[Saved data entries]
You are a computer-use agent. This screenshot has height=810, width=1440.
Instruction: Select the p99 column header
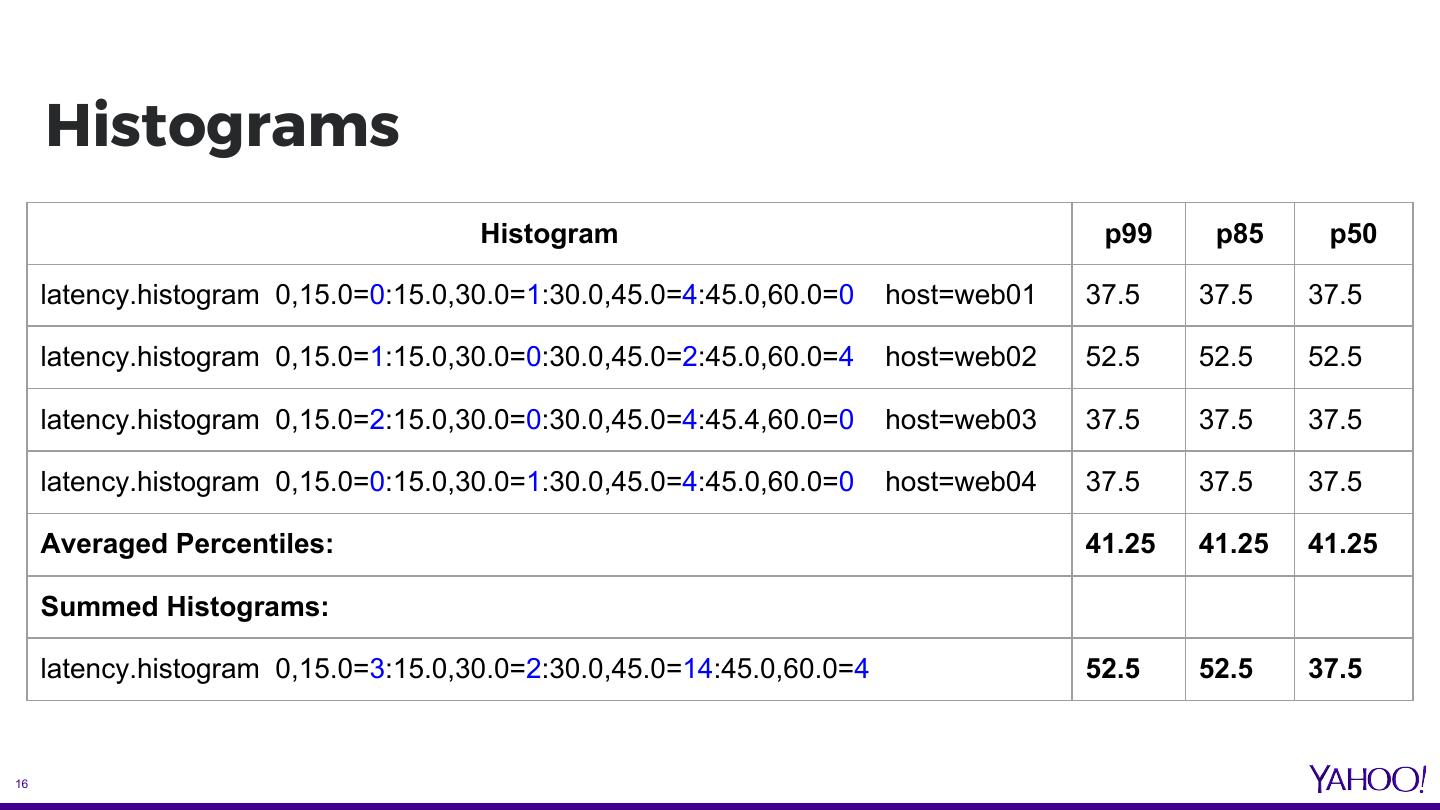[1128, 234]
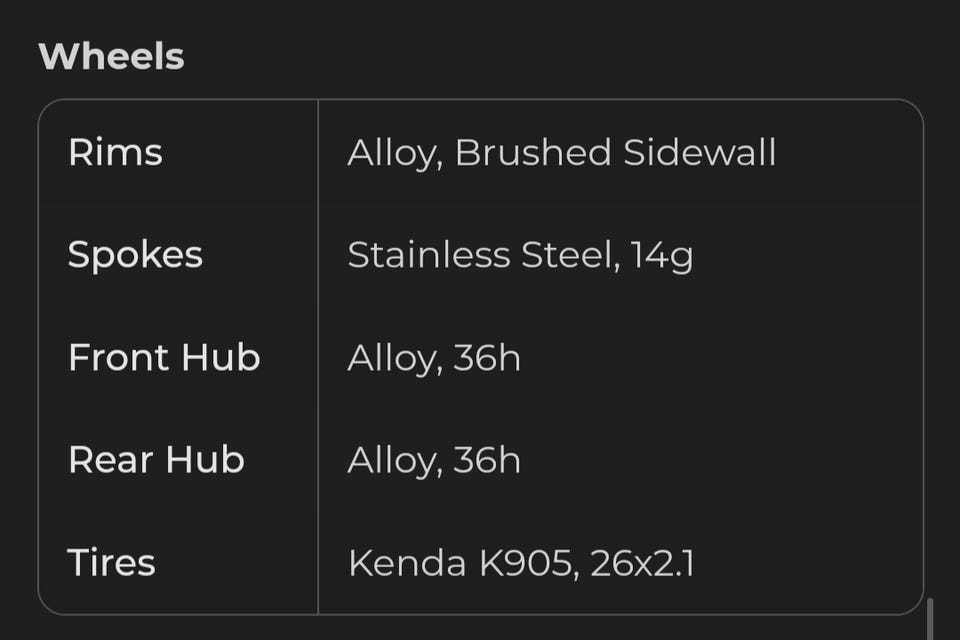
Task: Click the 'Kenda K905' tire model text
Action: coord(459,563)
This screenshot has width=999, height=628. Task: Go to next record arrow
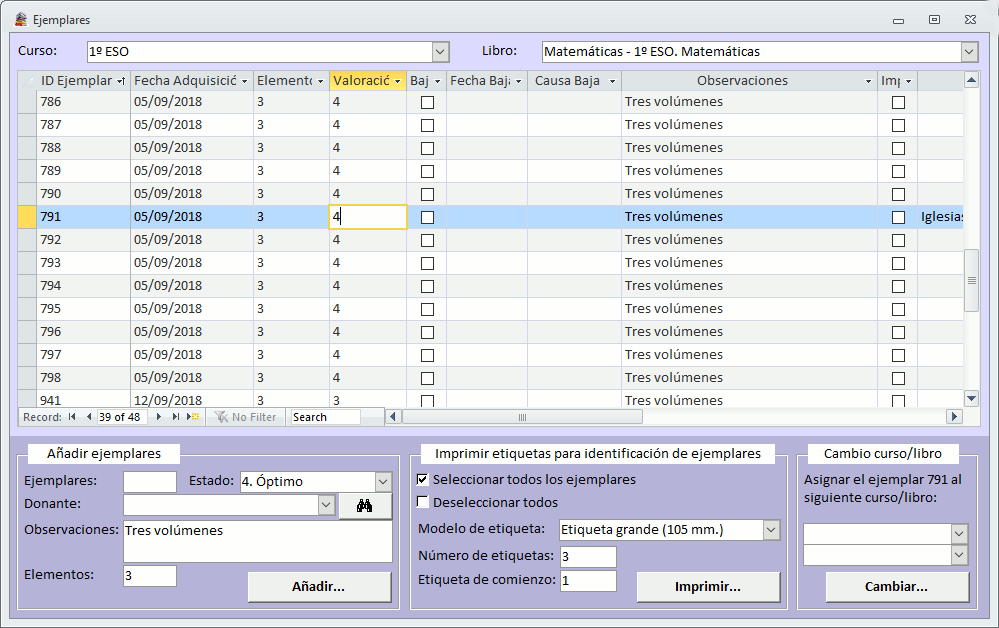tap(159, 417)
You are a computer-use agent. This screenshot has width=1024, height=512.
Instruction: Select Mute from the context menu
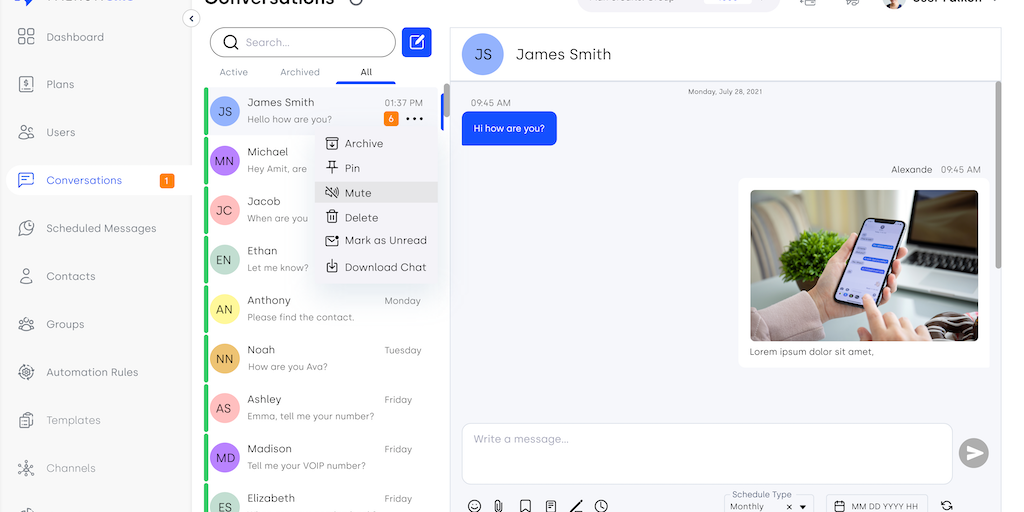coord(357,193)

| WHAT TO DO |
Search the lines above for the string "computer", then show every one that has it.

| RESULT OF THIS EXERCISE |
You are a computer-use agent. This screenshot has height=810, width=1440.
You are a computer-use agent. This screenshot has width=1024, height=512.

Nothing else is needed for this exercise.